SUTD researchers train AI with reinforcement learning to defeat champion Street Fighter players

03 Oct 2023 Science, Mathematics and Technology Artificial Intelligence

SUTD - Shao-Xiang Go, Yu Jiang, Desmond K. Loke

Researchers from the Singapore University of Technology and Design (SUTD) have successfully applied reinforcement learning to a video game problem. The research team created a new complicated movement design software based on an approach that has proven effective in board games like Chess and Go. In a single testing, the movements from the new approach appeared to be superior to those of top human players.

These findings were published in Advanced Intelligent Systems and could possibly impact robotics and automation, ushering in a new era of movement design.

"Our findings demonstrate that reinforcement learning can do more than just master simple board games. The program excelled in creating more complex movements when trained to address long-standing challenges in movement science," said principal investigator Desmond Loke, Associate Professor, SUTD.

"If this method is applied to the right research problems," he says, "it could accelerate progress in a variety of scientific fields."

The study marks a watershed moment in the use of artificial intelligence to advance movement science studies. The possible applications are numerous, ranging from the development of more autonomous automobiles to new collaborative robots and aerial drones.

Reinforcement learning is a kind of machine learning in which a computer program learns to make decisions by experimenting with various actions and getting feedback. For example, the algorithm can learn to play chess by testing millions of possible moves that result in success or defeat on the board. The program is intended to help algorithms learn from their experiences and improve their decision-making skills over time.

The research team provided the computer with millions of initial motions to create a reinforcement learning program for movement design. The program then made several tries at improving each move randomly towards a specific objective. The computer tweaks character movement or adjusts its strategy until it learns how to make moves that overcome the built-in AI.

Associate Prof Loke added, "Our approach is unique because we use reinforcement learning to solve the problem of creating movements that outperforms those of top human players. This was simply not possible using prior approaches, and it has the potential to transform the types of moves we can create."

As part of their research, the scientists create motions to compete with various in-built AIs. They confirmed that the moves could overcome different in-built AI opponents.

"Not only is this approach effective, but it is also energy efficient." The phase-change memory-based system, for example, was able to make motions with a hardware energy consumption of about 26 fJ, which is 141 times less than that of existing GPU systems. "Its potential for making ultra-low-hardware-energy movements has yet to be fully explored," stated Associate Prof Loke.

The team focused on creating new motions capable of defeating top human players in a short amount of time. This required the use of decay-based algorithms to create the motions.

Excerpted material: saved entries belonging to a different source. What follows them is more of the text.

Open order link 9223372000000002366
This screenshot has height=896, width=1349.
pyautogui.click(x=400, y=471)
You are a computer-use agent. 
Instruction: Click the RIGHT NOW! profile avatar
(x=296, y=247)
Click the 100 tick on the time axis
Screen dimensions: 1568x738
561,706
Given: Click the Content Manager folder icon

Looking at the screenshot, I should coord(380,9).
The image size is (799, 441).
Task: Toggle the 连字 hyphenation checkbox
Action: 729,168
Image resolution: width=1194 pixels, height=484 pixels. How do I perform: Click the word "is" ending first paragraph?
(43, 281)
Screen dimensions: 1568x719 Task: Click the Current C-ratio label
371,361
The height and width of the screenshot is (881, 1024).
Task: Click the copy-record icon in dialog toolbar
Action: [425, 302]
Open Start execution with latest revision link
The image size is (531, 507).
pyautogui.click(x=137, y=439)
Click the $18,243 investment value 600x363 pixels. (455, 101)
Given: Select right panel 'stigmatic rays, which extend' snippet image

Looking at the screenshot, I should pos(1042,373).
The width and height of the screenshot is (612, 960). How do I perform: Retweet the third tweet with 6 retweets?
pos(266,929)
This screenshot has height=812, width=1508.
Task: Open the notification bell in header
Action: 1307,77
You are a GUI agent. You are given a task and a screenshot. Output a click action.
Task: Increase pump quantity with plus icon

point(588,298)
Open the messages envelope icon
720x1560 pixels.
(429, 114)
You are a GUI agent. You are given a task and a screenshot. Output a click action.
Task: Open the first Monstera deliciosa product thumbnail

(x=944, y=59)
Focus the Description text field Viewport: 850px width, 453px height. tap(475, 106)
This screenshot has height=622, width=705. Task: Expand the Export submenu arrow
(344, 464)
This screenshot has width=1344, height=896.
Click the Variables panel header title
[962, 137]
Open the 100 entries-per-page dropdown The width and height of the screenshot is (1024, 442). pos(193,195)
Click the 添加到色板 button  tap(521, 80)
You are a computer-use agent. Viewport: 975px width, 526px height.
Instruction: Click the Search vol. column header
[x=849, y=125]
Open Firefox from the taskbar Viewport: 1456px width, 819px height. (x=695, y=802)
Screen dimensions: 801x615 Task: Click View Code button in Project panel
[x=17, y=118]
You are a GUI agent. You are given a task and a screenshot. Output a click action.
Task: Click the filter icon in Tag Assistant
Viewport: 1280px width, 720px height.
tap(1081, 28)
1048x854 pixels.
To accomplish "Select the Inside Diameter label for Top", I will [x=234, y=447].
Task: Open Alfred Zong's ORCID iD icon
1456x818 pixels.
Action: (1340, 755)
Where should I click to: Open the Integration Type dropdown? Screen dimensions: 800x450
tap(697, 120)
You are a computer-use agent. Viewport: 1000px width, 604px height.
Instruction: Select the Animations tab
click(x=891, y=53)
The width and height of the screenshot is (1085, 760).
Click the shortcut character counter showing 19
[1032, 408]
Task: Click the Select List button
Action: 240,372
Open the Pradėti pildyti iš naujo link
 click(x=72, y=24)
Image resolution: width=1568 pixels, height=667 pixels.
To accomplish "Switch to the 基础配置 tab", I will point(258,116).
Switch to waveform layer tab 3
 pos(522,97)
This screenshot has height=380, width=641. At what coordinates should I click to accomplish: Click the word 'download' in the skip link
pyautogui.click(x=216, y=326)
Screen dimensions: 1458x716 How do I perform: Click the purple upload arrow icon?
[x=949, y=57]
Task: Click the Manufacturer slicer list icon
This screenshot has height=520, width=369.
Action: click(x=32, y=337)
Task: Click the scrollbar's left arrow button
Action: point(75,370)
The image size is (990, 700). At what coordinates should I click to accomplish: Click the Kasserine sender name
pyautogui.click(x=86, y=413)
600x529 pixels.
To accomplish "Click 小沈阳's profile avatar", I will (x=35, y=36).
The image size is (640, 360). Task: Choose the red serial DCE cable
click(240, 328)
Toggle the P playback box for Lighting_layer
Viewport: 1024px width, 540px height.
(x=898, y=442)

Algorithm testing revealed that new AI-designed motions were effective. The researchers noted numerous good qualities as a measure of how successful the design system had become, such as reasonable game etiquette, management of inaccurate information, ability to attain specific game states, and the short times used to defeat opponents. In other words, the program exhibited exceptional physical and mental qualities. This is referred to as effective movement design. For example, motions were more successful at overcoming opponents because the decayed-based technique used for training neural networks takes fewer training steps than conventional decay methods.

The researchers envision a future in which this strategy will allow them and others to build movements, skills, and other actions that were not before possible.

"The more effective the technology becomes, the more potential applications it opens up, including the continued progression of competitive tasks that computers can facilitate for the best players, such as in Poker, Starcraft, and Jeopardy," Associate Prof Loke said. "We may also see high-level realistic competition for training professional players, discovering new tactics, and making video games more interesting."

SUTD researchers Shao-Xiang Go and Yu Jiang also contributed to the study. The team’s article in Advanced Intelligence Systems is titled "A Phase-Change Memristive Reinforcement Learning for Rapidly Outperforming Champion Street Fighter Players."

Reference:
A Phase-Change Memristive Reinforcement Learning for Rapidly Outperforming Champion Street-Fighter Players, Advanced Intelligent Systems. (DOI: 10.1002/aisy.202300335)